-- Information supplied follows --
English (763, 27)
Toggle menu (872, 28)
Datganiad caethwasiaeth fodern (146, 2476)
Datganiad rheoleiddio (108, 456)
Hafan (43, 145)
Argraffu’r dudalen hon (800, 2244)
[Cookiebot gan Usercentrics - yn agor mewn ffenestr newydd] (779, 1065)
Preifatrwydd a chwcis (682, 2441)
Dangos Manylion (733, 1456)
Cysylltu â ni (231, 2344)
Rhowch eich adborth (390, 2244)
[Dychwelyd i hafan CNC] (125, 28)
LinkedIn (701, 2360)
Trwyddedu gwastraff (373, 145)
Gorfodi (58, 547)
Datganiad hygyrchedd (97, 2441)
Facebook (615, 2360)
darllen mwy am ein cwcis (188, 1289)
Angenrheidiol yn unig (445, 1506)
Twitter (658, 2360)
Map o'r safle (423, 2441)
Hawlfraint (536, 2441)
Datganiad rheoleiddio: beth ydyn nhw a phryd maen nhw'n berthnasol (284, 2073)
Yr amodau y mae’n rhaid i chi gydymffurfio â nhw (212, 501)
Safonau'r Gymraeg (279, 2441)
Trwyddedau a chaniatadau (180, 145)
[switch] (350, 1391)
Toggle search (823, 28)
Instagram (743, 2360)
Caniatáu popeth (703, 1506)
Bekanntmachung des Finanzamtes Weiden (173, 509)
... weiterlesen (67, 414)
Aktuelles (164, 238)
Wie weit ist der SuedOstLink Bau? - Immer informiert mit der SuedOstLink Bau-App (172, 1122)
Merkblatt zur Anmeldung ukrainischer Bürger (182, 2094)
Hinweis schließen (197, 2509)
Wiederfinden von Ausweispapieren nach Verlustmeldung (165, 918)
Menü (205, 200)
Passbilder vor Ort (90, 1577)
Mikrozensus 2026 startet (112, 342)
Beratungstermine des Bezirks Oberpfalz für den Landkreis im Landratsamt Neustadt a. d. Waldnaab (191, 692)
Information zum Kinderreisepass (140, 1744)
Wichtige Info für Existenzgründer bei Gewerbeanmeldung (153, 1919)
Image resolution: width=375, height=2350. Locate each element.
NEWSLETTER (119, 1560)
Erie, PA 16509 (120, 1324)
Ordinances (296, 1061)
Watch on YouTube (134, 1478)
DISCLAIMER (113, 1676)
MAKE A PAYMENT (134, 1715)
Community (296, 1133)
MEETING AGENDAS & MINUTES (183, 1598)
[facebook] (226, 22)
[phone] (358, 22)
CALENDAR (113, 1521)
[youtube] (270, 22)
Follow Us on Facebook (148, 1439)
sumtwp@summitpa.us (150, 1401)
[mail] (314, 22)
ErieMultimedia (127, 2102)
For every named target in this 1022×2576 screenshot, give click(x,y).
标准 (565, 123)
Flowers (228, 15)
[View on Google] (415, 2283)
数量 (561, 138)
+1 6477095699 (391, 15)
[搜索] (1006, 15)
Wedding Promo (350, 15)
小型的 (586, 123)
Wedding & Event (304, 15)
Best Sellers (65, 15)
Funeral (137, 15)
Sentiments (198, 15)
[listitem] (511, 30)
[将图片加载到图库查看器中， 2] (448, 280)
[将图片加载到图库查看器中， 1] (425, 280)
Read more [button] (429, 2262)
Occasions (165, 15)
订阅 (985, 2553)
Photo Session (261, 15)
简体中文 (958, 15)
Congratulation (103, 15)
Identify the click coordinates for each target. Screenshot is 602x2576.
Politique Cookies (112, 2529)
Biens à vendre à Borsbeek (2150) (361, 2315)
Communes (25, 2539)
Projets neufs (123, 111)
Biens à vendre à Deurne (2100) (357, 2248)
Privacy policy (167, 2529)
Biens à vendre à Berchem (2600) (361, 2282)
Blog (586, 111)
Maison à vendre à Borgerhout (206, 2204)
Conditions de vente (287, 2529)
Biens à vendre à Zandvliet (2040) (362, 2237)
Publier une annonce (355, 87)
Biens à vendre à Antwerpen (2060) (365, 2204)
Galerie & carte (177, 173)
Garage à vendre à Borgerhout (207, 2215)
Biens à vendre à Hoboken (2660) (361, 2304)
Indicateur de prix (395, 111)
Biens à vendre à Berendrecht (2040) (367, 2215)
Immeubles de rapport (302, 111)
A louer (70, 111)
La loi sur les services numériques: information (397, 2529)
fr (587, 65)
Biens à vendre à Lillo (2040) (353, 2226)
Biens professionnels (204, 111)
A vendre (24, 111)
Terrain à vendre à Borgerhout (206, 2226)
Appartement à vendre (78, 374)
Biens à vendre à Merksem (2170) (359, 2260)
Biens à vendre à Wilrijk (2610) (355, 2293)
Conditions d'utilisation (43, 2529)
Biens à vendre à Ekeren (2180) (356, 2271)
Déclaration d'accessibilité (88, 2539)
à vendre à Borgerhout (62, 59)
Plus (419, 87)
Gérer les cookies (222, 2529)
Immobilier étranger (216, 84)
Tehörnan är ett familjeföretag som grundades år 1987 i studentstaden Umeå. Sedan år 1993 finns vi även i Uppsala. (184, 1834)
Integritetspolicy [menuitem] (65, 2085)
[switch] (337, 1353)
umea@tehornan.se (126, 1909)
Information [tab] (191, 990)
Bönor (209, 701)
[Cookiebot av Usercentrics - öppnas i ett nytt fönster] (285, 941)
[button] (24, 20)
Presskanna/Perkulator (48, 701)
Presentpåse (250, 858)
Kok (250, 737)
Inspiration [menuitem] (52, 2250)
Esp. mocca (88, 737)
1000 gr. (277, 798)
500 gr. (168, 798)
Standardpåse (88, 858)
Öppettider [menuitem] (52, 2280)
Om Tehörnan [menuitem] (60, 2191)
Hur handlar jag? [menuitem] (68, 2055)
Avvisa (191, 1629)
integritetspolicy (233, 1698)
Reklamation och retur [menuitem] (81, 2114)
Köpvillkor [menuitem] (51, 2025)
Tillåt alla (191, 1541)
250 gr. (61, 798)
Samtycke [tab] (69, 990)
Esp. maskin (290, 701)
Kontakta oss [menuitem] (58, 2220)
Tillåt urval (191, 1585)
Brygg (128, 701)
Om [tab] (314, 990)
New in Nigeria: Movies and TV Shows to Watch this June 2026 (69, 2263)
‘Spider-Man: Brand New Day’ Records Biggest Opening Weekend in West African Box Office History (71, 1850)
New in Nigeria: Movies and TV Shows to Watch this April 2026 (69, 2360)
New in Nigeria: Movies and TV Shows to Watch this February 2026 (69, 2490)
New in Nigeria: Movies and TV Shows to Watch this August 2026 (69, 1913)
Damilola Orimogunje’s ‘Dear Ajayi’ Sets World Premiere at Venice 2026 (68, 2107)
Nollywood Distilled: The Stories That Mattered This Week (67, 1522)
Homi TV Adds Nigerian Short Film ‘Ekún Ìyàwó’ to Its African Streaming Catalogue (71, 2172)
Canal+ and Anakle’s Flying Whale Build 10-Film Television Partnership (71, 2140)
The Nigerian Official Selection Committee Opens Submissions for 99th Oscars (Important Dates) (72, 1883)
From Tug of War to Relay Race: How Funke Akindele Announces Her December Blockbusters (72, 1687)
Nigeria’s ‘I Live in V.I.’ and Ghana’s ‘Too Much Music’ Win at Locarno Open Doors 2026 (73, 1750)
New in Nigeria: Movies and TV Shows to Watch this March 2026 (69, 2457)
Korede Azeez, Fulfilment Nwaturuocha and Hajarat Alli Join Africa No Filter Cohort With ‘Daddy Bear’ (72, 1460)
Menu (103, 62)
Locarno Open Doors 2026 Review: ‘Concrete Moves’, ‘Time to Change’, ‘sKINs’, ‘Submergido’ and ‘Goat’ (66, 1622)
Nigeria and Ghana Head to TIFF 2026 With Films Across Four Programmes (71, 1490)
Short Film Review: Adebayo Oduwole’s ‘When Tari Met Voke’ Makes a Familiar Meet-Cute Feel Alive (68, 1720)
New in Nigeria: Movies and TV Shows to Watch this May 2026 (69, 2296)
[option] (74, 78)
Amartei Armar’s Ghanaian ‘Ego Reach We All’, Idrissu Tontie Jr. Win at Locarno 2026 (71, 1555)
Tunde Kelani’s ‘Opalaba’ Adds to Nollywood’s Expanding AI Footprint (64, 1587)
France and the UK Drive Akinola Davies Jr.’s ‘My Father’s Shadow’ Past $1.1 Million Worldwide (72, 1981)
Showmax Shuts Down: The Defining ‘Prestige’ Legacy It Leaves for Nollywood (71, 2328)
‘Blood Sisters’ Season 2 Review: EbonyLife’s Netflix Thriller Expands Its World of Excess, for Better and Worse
-- Information supplied concluded --
*Task instructions*
Reproduce, exactly as they stand in the data above, the lines from the one that holds "[switch] (337, 1353)" to the one that holds "Homi TV Adds", inclusive.

*Result*
[switch] (337, 1353)
umea@tehornan.se (126, 1909)
Information [tab] (191, 990)
Bönor (209, 701)
[Cookiebot av Usercentrics - öppnas i ett nytt fönster] (285, 941)
[button] (24, 20)
Presskanna/Perkulator (48, 701)
Presentpåse (250, 858)
Kok (250, 737)
Inspiration [menuitem] (52, 2250)
Esp. mocca (88, 737)
1000 gr. (277, 798)
500 gr. (168, 798)
Standardpåse (88, 858)
Öppettider [menuitem] (52, 2280)
Om Tehörnan [menuitem] (60, 2191)
Hur handlar jag? [menuitem] (68, 2055)
Avvisa (191, 1629)
integritetspolicy (233, 1698)
Reklamation och retur [menuitem] (81, 2114)
Köpvillkor [menuitem] (51, 2025)
Tillåt alla (191, 1541)
250 gr. (61, 798)
Samtycke [tab] (69, 990)
Esp. maskin (290, 701)
Kontakta oss [menuitem] (58, 2220)
Tillåt urval (191, 1585)
Brygg (128, 701)
Om [tab] (314, 990)
New in Nigeria: Movies and TV Shows to Watch this June 2026 (69, 2263)
‘Spider-Man: Brand New Day’ Records Biggest Opening Weekend in West African Box Office History (71, 1850)
New in Nigeria: Movies and TV Shows to Watch this April 2026 (69, 2360)
New in Nigeria: Movies and TV Shows to Watch this February 2026 (69, 2490)
New in Nigeria: Movies and TV Shows to Watch this August 2026 (69, 1913)
Damilola Orimogunje’s ‘Dear Ajayi’ Sets World Premiere at Venice 2026 (68, 2107)
Nollywood Distilled: The Stories That Mattered This Week (67, 1522)
Homi TV Adds Nigerian Short Film ‘Ekún Ìyàwó’ to Its African Streaming Catalogue (71, 2172)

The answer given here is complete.